AMD Radeon RX Vega 3DMark TimeSpy Benchmark Allegedly Leaks

Futuremark 3DMark Time Spy Screenshot

The fastest graphics cards at the moment all belong to NVIDIA. We're not saying AMD has nothing compelling to offer gamers, but when it comes to the best of the best (and 4K gaming), right now it is pretty much Pascal or bust. That will change once Vega arrives, which we anticipate will bring parity with Nvidia's GeForce GTX 1070 and higher solutions. While we're still waiting on Vega to arrive, an interesting entry on Futuremark's website may provide a glimpse of what's to come.

There is a score uploaded to Futuremark's database for its 3DMark Time Spy benchmark that is listed as using a "Generic VGA" graphics card paired with an AMD Ryzen 7 1800X processor. That setup achieved an overall score of 5,950, which is based on a graphics score of 5,721 and a CPU score of 7.699.

Time Spy

The listing identifies the graphics card vendor as AMD. It is a single graphics card setup with 8GB of memory, 1,200MHz core clockspeed, and 700MHz memory bus clock. That has led to speculation that it's a Vega card. As a point of reference, AMD's Radeon R9 Fury card used high bandwidth memory (HBM) clocked at 500MHz, so seeing 8GB of onboard memory here clocked at 700MHz hints strongly at a Vega part with HBM2.

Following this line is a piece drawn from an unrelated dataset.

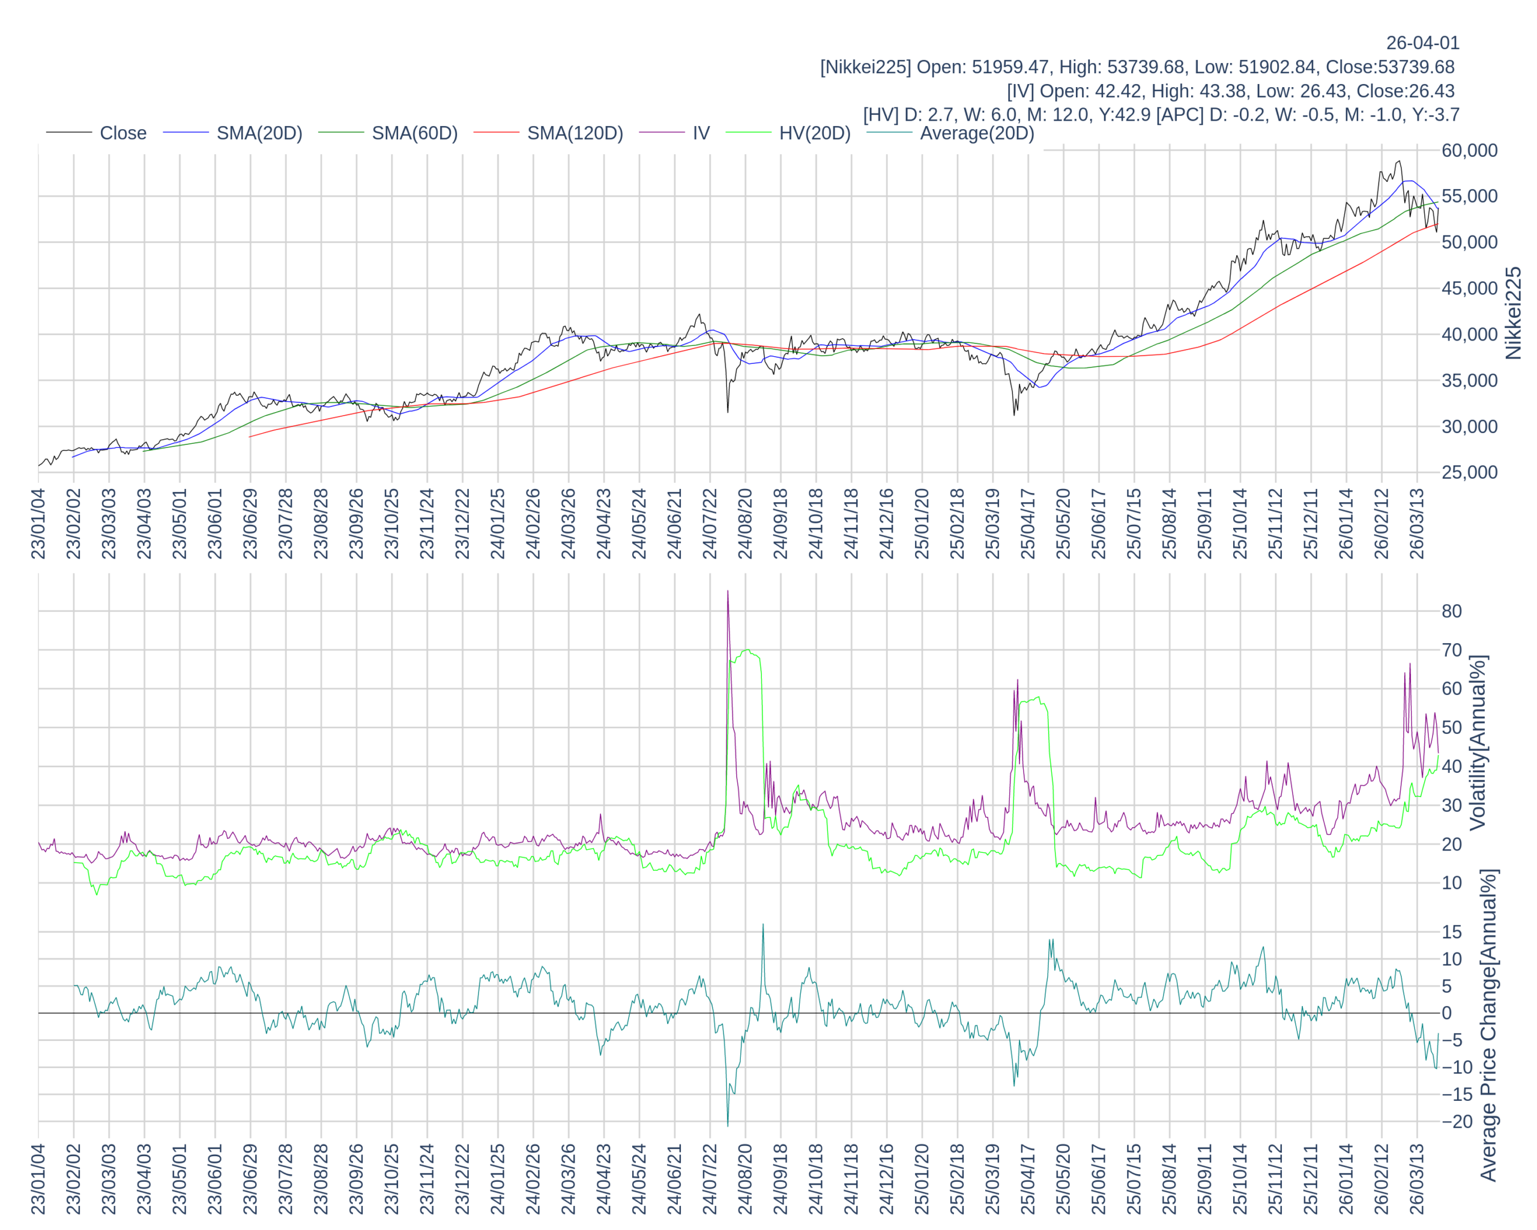Click the Nikkei225 y-axis title
The height and width of the screenshot is (1230, 1537).
coord(1513,313)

In this case, the assumed Vega card posted a graphics score that is similar to what a GeForce GTX 1070 gets—they're basically neck-and-neck. What is promising about that is this is probably an engineering board, one with slower clocks than what the final Vega part will ship with. And on top of that, it is using a beta driver. Graphics drivers can have a huge impact on performance, so as time goes on and AMD is able to optimize things a bit better, we can expect even better scores from whatever Vega card this happens to be.

On the flip side, we hope this mystery card isn't the fastest Vega offering AMD will roll out. Even with improved drivers and finalized silicon, it is unlikely to close the gap between it and a GeForce GTX 1080 Ti, which posts a graphics score in the neighborhood of 9,500 in Time Spy. Plus NVIDIA is not sitting idle.

We won't have to wait long to find out, as AMD recently confirmed plans to launch Vega in the second quarter of this year.